CR: Comfort and values around sexuality and gender equity. We saw a transition, over time, to much more patriarchal gender roles. And during that process, Indigenous women were often sexually exploited, sexually violated. And then, of course, with the imposition of the residential schools, many Aboriginal men and women – well girls and boys – suffered sexual abuse. And, not only that, were taught to feel quite shameful about their sexuality. And so, it really just changed the sexual values and practices of Indigenous people around the world, but particularly in Canada.
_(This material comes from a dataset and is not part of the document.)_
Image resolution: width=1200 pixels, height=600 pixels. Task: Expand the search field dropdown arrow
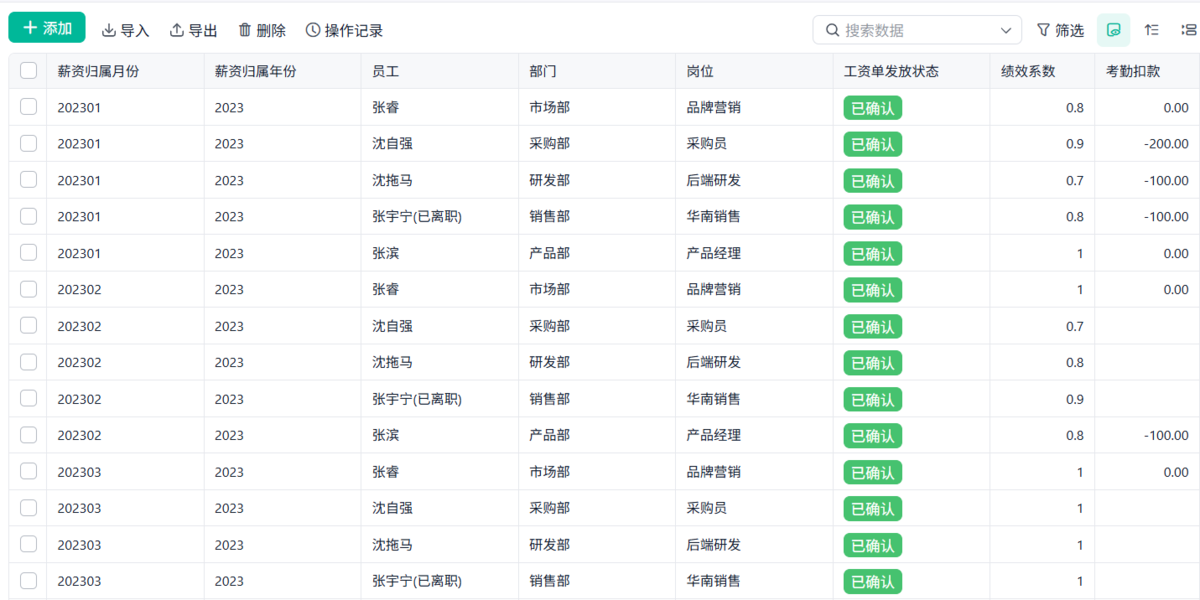1006,30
What we see now, is a generational effect of that, in the sense that people don’t talk about sexuality, they’re not comfortable talking about it, and, in particular, in communities, people are not at all comfortable, in most communities, talking about HIV. So aside from those things, government policies have created disparities for Aboriginal people across the board – health, education, economic development. So, those things that most of us take for granted, like access to health care, preventative programs, often don’t exist on First Nations reserves or Inuit communities. So, what we see is folks who may not have access to pregnancy tests, to HIV tests, to other STI screening, they’re not getting screened and tested as much as they should. And then, there’s a lot of stigma about HIV in the communities. A lot times, people, they don’t want to be tested, they don’t want to know, because they’re afraid that someone will find out. And so women, often, are diagnosed quite late in their infections, and this is actually similar for men, for Aboriginal men, so the treatment regimens are less successful, often.
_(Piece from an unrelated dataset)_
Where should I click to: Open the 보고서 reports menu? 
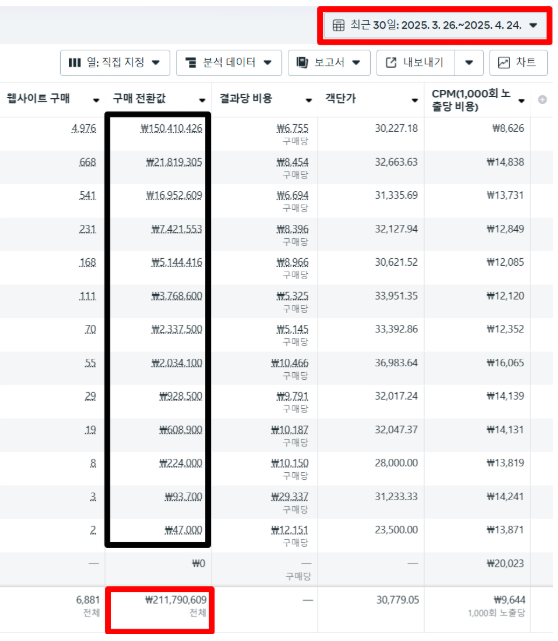tap(329, 63)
In our research, it’s called Safe Spaces, so this was the project that we did with Aboriginal women, who are infected with HIV, looking at the role of sexual violence in their lives. They obviously talked about sexual violence, but one of the things that they talked, probably more about were things like the lack of opportunity to get an education, the lack of opportunity to get a job, the fact that if they had children at an early age – which happens in lots of different communities, but it tends to happen more often in First Nations and other Aboriginal communities, women are, tend to be younger when they’re having their kids –that puts an enormous amount of financial stress on women, if they’re not able to get a job that pays them enough money to raise their kids, well then they’re often having to rely on the welfare state.

And for some women – not all –because I don’t want to paint all Aboriginal women with the same brush, but the women that we see, who are infected with HIV, often they’re coping with some trauma, related, oftentimes, to some sort of abuse and neglect, and so, they sometimes will cope with that trauma through drug use, and they sometimes will support that drug use by working on the street. And they become quite vulnerable to not only, like, generalized violence, but also sexual violence, and to all kinds of other stigma that’s attached to not only being Aboriginal, but being an Aboriginal women and being a poor Aboriginal woman, and being an Aboriginal woman who may be using IV drugs and who is HIV positive. So, I mean, talk about, like, multiple jeopardies, right?